§ **AIM OF THE TASK**: Only the lines from the one containing "Open Home in" through the end of the entries should be repeated, exactly as they appear, first and last included.

[Saved entries]
* * * * * * * * *
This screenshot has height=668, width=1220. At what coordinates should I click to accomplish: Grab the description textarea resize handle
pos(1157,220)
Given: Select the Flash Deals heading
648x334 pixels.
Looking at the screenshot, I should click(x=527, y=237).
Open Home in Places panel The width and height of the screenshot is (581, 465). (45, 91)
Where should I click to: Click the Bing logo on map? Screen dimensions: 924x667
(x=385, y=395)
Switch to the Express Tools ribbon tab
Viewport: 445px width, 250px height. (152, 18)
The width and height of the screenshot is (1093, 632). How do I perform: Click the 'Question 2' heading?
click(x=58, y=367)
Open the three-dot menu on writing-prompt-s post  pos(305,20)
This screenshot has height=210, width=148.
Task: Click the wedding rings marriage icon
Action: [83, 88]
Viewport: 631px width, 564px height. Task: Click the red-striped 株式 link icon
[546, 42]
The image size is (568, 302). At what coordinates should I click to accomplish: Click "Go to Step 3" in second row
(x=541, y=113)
* * * * * * * * *
§ **TASK ANSWER**:
Open Home in Places panel The width and height of the screenshot is (581, 465). (45, 91)
Where should I click to: Click the Bing logo on map? Screen dimensions: 924x667
(x=385, y=395)
Switch to the Express Tools ribbon tab
Viewport: 445px width, 250px height. (152, 18)
The width and height of the screenshot is (1093, 632). How do I perform: Click the 'Question 2' heading?
click(x=58, y=367)
Open the three-dot menu on writing-prompt-s post  pos(305,20)
This screenshot has height=210, width=148.
Task: Click the wedding rings marriage icon
Action: [83, 88]
Viewport: 631px width, 564px height. Task: Click the red-striped 株式 link icon
[546, 42]
The image size is (568, 302). At what coordinates should I click to accomplish: Click "Go to Step 3" in second row
(x=541, y=113)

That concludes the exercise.